WHAT IS ASKED
Copy the items word for word, from the first line through the line containing "Tap the Saber", including both ends.

TASK INPUTS
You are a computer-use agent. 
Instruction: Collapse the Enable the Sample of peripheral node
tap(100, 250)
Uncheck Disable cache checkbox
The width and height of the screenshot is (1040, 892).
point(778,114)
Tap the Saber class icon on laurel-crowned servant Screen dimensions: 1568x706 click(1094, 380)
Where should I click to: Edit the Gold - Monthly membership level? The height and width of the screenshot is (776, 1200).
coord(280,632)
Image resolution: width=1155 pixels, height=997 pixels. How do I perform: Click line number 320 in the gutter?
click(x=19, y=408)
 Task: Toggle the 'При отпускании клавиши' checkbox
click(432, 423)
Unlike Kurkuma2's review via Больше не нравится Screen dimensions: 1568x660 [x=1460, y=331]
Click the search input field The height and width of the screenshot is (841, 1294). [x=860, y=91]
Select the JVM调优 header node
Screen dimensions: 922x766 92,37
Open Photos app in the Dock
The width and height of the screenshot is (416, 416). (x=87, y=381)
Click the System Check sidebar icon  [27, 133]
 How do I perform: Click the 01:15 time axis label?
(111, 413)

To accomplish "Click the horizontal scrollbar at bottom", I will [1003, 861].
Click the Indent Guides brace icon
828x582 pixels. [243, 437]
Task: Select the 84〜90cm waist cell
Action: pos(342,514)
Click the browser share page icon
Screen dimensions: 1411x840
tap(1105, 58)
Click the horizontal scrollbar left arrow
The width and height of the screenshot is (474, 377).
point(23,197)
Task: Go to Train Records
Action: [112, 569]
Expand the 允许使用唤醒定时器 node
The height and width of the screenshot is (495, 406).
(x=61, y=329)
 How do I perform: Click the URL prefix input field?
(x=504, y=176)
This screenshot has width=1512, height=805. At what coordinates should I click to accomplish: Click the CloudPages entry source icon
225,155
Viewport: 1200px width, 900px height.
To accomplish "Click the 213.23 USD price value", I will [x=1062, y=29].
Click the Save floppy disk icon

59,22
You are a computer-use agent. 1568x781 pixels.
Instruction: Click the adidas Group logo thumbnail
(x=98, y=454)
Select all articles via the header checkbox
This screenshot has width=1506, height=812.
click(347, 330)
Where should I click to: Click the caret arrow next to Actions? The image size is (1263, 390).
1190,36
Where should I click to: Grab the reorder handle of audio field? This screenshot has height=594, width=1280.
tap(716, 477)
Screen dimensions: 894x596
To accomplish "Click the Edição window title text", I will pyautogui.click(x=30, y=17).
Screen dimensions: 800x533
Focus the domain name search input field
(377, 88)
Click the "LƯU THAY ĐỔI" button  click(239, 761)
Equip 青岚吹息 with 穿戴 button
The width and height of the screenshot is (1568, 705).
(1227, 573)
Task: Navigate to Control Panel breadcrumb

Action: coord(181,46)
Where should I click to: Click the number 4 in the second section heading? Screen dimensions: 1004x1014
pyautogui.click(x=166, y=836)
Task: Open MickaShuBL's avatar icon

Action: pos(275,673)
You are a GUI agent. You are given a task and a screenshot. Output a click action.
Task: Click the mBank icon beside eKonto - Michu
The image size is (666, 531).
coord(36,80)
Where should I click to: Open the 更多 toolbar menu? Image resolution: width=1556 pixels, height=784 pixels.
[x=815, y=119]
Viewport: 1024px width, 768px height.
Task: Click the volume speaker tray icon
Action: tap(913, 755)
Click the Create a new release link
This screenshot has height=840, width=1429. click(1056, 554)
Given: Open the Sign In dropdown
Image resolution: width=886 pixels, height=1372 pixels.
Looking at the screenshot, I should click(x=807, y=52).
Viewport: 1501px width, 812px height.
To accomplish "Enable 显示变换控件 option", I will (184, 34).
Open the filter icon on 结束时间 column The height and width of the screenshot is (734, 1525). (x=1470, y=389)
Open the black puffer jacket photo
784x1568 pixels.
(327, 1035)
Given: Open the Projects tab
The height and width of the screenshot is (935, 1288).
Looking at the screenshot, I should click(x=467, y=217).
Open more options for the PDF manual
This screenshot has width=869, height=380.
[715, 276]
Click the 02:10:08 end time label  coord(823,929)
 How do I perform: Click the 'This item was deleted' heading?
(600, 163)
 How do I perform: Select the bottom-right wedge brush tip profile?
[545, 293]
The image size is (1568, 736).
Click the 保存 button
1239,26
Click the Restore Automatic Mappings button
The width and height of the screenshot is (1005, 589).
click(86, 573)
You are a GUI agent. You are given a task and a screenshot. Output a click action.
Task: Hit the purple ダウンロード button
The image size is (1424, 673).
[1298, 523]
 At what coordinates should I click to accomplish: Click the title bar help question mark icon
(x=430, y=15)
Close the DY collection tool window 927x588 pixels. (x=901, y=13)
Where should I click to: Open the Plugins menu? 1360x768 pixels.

WORKED SOLUTION
You are a computer-use agent. 
Instruction: Collapse the Enable the Sample of peripheral node
tap(100, 250)
Uncheck Disable cache checkbox
The width and height of the screenshot is (1040, 892).
point(778,114)
Tap the Saber class icon on laurel-crowned servant Screen dimensions: 1568x706 click(1094, 380)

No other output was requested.